▸ Your task: Go through the entries below and say how many lines contain the string "filter"; write only that number.

━━━━━ Material shown

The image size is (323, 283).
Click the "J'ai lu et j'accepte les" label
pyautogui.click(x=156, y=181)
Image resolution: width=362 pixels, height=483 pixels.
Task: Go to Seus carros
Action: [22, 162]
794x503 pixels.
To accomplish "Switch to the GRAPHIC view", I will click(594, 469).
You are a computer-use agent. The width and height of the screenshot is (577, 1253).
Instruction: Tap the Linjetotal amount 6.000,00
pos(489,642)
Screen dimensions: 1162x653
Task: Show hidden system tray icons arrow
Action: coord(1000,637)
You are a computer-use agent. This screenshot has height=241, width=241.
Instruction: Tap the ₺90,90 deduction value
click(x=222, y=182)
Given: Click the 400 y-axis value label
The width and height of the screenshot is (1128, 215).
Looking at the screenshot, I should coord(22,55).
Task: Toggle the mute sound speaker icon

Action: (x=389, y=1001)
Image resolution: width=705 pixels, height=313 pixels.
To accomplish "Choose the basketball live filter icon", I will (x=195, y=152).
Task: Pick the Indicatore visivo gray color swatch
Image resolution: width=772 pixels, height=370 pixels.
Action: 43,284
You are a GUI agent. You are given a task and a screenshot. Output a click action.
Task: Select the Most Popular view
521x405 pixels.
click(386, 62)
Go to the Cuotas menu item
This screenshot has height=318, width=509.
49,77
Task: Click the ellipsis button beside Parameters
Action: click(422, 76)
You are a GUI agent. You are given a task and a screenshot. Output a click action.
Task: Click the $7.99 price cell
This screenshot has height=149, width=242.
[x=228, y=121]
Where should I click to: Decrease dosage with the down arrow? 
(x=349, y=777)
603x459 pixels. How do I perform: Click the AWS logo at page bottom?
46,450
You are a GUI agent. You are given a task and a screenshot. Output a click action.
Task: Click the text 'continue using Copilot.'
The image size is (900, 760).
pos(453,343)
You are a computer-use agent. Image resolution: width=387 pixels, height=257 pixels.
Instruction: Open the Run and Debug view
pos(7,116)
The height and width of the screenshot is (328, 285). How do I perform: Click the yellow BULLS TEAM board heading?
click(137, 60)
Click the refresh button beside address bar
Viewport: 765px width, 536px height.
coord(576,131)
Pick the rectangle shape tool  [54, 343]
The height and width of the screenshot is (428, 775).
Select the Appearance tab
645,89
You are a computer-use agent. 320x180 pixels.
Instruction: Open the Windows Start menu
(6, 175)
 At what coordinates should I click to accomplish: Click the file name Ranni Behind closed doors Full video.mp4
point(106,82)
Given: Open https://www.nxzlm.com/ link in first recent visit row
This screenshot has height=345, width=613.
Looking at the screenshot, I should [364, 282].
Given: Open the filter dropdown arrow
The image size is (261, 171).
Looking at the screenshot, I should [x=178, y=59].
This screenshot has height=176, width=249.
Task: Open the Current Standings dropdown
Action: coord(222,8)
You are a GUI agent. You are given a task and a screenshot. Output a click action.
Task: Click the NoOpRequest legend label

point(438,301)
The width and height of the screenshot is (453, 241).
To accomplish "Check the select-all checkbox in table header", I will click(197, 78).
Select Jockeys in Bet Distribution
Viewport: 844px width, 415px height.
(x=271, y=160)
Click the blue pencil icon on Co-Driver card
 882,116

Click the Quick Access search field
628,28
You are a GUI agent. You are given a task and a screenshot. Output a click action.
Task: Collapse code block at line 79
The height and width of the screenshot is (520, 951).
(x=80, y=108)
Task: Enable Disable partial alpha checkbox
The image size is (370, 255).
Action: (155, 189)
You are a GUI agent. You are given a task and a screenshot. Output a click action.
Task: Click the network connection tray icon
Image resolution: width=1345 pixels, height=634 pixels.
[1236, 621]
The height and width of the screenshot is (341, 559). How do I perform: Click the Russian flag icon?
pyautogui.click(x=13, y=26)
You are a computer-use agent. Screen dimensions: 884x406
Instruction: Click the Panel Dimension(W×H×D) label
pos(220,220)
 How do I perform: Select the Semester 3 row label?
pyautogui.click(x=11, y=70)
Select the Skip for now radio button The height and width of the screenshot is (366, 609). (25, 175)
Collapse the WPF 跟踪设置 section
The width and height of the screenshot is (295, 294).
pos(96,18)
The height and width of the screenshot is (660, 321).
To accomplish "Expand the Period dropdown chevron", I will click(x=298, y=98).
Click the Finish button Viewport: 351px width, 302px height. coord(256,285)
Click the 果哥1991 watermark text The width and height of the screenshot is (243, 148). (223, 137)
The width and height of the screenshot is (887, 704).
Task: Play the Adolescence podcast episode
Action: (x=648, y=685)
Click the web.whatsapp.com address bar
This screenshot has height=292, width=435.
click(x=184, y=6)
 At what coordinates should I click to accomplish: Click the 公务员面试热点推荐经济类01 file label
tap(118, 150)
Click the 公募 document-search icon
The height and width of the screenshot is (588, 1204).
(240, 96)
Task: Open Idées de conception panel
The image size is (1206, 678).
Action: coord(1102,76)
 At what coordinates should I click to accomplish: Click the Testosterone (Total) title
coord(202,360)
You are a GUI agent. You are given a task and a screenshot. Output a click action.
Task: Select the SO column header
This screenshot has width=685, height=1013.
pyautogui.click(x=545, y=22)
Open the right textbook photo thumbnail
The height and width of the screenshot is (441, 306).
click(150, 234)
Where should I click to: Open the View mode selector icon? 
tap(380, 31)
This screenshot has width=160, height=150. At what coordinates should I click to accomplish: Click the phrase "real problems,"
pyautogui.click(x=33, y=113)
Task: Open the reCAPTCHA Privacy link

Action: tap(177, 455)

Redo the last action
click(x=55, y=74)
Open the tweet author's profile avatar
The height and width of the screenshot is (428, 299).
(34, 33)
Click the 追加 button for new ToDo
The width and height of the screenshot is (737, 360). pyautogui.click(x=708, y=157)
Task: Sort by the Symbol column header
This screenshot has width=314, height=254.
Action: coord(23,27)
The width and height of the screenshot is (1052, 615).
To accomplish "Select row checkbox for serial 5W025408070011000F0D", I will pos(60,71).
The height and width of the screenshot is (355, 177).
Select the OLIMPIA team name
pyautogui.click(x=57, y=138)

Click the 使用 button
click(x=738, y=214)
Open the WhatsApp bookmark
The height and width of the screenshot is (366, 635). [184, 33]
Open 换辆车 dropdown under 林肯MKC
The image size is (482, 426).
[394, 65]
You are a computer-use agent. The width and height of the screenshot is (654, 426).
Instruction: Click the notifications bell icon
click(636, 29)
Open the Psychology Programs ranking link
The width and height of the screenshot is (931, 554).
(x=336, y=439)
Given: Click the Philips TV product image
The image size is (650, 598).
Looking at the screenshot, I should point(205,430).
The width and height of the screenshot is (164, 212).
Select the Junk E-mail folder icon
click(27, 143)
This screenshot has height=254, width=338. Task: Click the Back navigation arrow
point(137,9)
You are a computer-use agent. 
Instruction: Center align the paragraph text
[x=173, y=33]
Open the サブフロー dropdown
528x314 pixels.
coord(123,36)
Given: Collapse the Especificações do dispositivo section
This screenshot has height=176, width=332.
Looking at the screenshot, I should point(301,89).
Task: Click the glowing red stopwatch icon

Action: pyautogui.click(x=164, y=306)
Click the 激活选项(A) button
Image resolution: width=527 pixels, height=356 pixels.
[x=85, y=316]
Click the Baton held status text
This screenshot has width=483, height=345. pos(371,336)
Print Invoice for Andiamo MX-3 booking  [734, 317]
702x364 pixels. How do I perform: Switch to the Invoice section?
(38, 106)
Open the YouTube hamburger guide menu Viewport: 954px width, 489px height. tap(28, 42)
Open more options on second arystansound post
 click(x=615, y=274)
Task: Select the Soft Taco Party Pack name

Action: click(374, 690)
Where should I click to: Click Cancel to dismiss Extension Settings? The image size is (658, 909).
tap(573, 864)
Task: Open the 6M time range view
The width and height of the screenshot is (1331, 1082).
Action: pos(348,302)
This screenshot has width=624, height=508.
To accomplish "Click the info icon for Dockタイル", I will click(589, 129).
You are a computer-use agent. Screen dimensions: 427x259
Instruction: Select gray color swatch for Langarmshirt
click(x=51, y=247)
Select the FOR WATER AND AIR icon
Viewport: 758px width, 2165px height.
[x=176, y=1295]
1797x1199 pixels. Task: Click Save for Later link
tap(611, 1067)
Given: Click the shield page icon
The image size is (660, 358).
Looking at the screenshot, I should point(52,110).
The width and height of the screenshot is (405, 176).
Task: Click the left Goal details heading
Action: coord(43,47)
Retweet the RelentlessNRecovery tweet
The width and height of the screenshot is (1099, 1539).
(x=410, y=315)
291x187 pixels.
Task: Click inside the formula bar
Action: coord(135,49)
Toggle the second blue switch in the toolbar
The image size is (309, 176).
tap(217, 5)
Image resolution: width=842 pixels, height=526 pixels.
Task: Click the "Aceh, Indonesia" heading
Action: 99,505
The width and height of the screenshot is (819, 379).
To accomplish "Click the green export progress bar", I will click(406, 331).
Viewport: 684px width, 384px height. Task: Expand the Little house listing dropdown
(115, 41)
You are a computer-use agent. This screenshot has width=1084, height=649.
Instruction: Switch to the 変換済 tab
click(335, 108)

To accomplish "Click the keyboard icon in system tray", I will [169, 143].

━━━━━━━━━━

▸ Answer to the problem: 2